━━━━━ Page excerpt

Melody Brooks is bright a ten-year old with a photographic memory who loves country music, books on tape, and her family. Melody also loves words and language, but she’s unable to speak. She has cerebral palsy, which for her means that her body is very stiff, and she has difficulty controlling it. Most of the novel takes place during Melody’s fifth grade school year, but she also gives a history of her life, and what it has been like to grow up with her disability.
Out of My Mind begins when Melody is a baby, and her Mom and Dad notice she can’t hold toys on her own, or sit up without falling over. But while Melody’s body isn’t developing the way it was supposed to, her mind is growing quickly. Even though she can’t respond to her parents, she understands them and she is sometimes frustrated when they can’t understand her. Still, Melody’s family and her next-door neighbor, Mrs. V, believe she is bright, and when Melody is five her mother enrolls her at Spaulding Street Elementary School. Melody is placed in a “special learning community” with other children who have disabilities. The students have remained in the same classroom (room H-5) for the past five years, and every year a new teacher rotates in. Some of these teachers, like Mrs. Tracy who teaches second grade, care about the students in H-5 and make sure they are learning. Others, like Mrs. Billups, take the job because they think it will be easy, and don’t seem to understand that the children in H-5 are students who want to learn.
When she enters the fifth grade, Melody and some of her classmates from room H-5 are allowed to take classes with the rest of the fifth graders. Although a few students make fun of the students with disabilities, Melody does make one friend, a girl named Rose who, like Melody, is also smart and hardworking. During the fall, as she is integrating into her classes, Melody receives a personal Medi-Talker, a computer that can speak for her. This suddenly allows her to communicate with the world in a brand new way, giving her access to tens of thousands of words and phrases instead of a few dozen, and allowing her to participate in class for the first time. The Medi-Talker also allows Melody to take tests without assistance, and with it she gets a perfect score on the practice test for her school’s Whiz Kids academic team. Unfortunately, even though Melody deserves her score, her fellow students and her teacher, Mr. Dimming, are suspicious of her results. Melody goes home upset at being laughed at and underestimated, but Mrs. V convinces her to try even harder in school to prove her intelligence. Melody studies for weeks and earns a spot on the Whiz Kids team, leading them to victory at the Southwest Ohio Regional Competition.

━━━━━━━━━━
━━━━━ Data

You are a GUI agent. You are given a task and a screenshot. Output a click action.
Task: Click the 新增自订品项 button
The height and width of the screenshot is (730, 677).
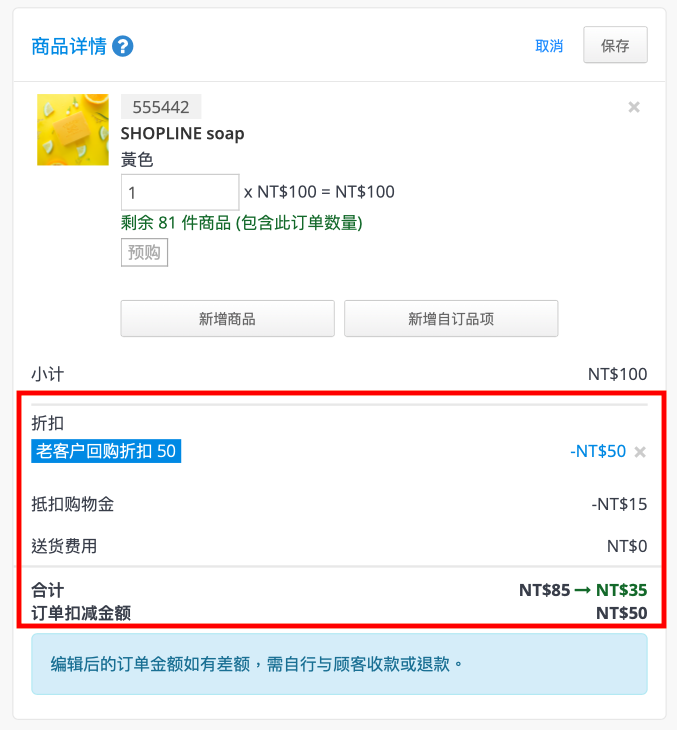(451, 318)
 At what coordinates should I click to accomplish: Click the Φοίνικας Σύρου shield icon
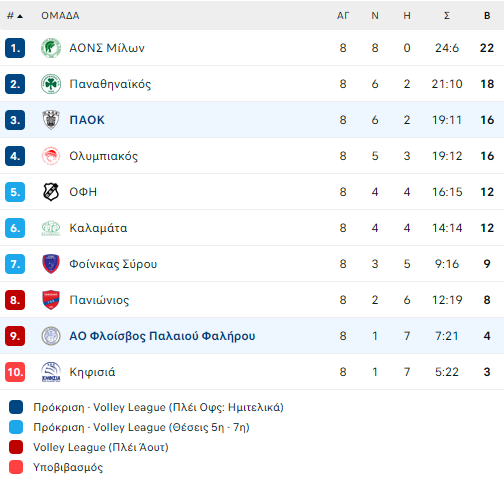coord(51,264)
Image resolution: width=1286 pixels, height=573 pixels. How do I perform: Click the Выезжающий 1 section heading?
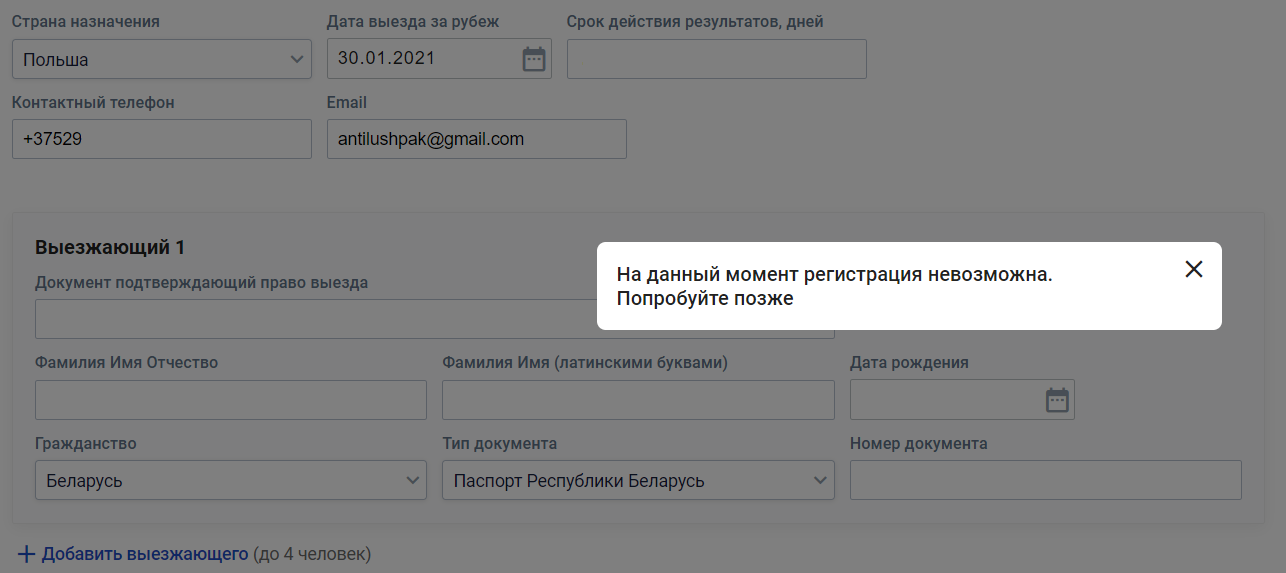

━━━━━━━━━━

**Tasks**
A - Transcribe the portion of the Out of My Mind summary that opens with the words "Melody Brooks is" and closes with "with her disability.".
B - In the Out of My Mind summary:
(i) What is the name of Melody's next-door neighbor?
(ii) Which grade does Mrs. Tracy teach?
(iii) At which competition does Melody lead the Whiz Kids team to victory?
Work only from the Out of My Mind summary, not from the lines.

**Answer set**
A -
Melody Brooks is bright a ten-year old with a photographic memory who loves country music, books on tape, and her family. Melody also loves words and language, but she’s unable to speak. She has cerebral palsy, which for her means that her body is very stiff, and she has difficulty controlling it. Most of the novel takes place during Melody’s fifth grade school year, but she also gives a history of her life, and what it has been like to grow up with her disability.

B -
(i) Mrs. V
(ii) Second grade
(iii) The Southwest Ohio Regional Competition